# Anyone else a fan of the new browning 1911-22 and 380?



## windwalker (Aug 16, 2015)

I recently purchased a Browning 1911-22 and shortly after the 380 model. Love the guns, it took a bit to get right with the trigger on the 22 but after a few hundred rounds and dry firing with the home made snap caps it's smoothed out a lot. I'm wondering when the mags will become available for the 380. They only come with one mag and the 22 mag is sold everywhere but the 380 is shown not in stock. My local gun store is unable to order one either.

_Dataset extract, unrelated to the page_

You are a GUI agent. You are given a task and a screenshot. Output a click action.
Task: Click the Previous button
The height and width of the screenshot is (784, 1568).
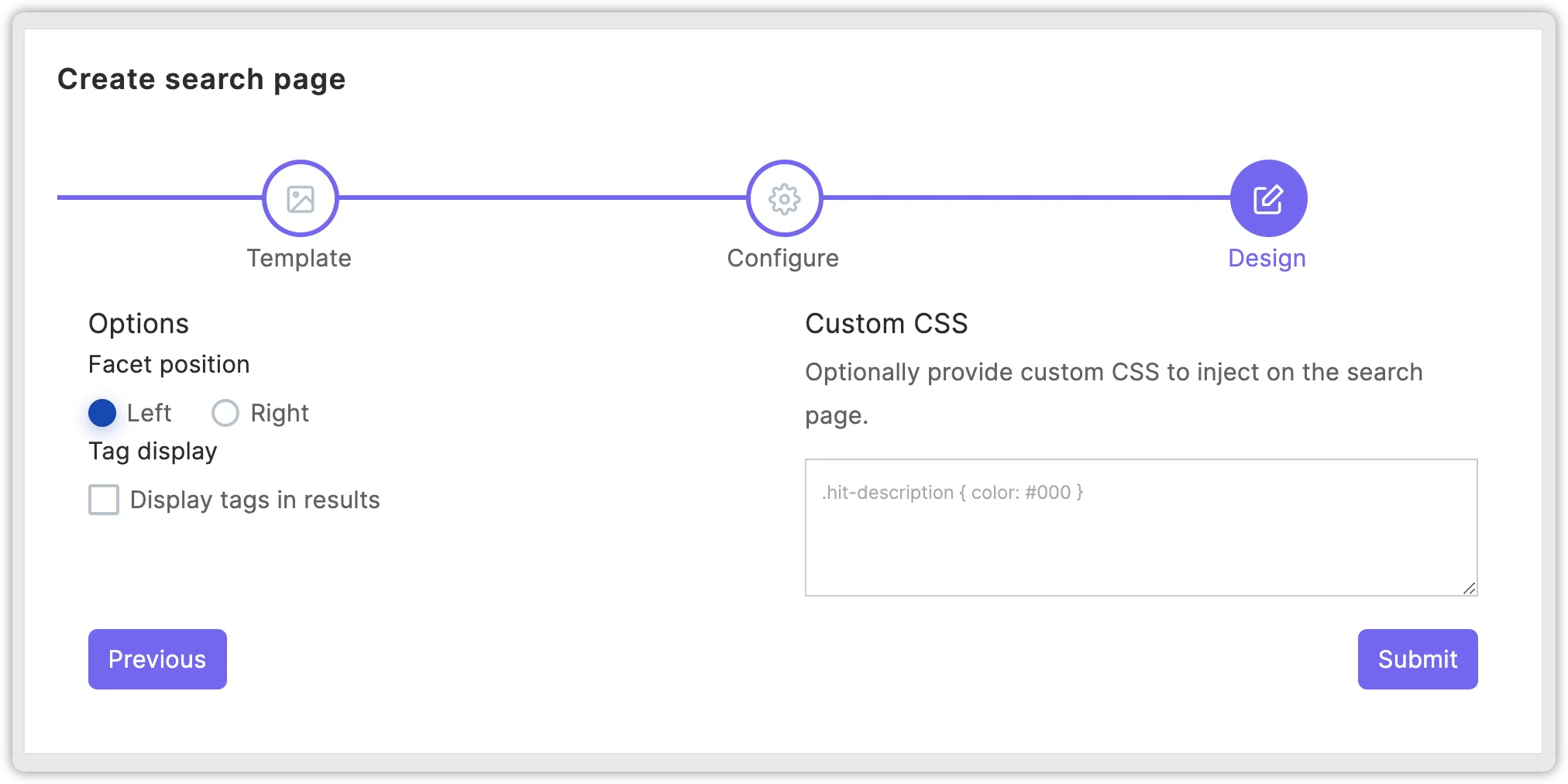156,658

The 380 is a very nice size for a carry weapon and the 380 from a 4.25" barrel is a formidable weapon. The 380 has been the police sidearm in a lot of European countries for a long time but not with the 2 to 3" barrels of most carry 380s here.

Dave


----------



## hideit (Oct 3, 2007)

I love it. I've held two of them. Can't wait to buy one


----------



## BigCityChief (Jan 2, 2013)

They are both great pistols. Enjoy them.


----------



## Sanford (Aug 31, 2015)

I've had my 1911 380 for a week now and love it! All I need is another clip when available and plan to upgrade the grips soon.


----------



## berettatoter (Sep 1, 2011)

Like the looks of the .380, but the prices of Colts are up there a ways. Good guns none the less.


----------



## lead (Oct 10, 2013)

I saw the .380 version for the first time today at Academy. It reminded me of the old Llama and Star pistols. Is the frame polymer? I could feel a ridge in the middle of the frame, in front of the trigger guard. 
The pistol was priced at about $600. That's a little pricey for a .380. Anyone know if it's US made, or imported? I didn't see anything on the pistol other then the Browning address.


----------



## Sanford (Aug 31, 2015)

It is touted as being made and built in USA by all I have read on it. Yes, it's a composite frame, which makes it lighter to carry. You just need to see if it fits your particular need and style. It's not a sub-compact, but it's not a full 1911. It is very slim gun, comfortable to wear, and is an accurate gun. I've shot about 300 rounds from mine with only a few bolt-over hangups - only shooting middle-tier ammo at present. Of course, pricey can be relative, but it is relative no less, so that does come into play with your decision as well.


----------



## Babbalou1956 (Sep 2, 2014)

I just stumbled across these today searching "380" & I thought "Gotta have one!" If my local range rented these I'd be there now. The blue one with wood grips keeps saying "buy me" & it's on my short list now. The .22 is nice too.


----------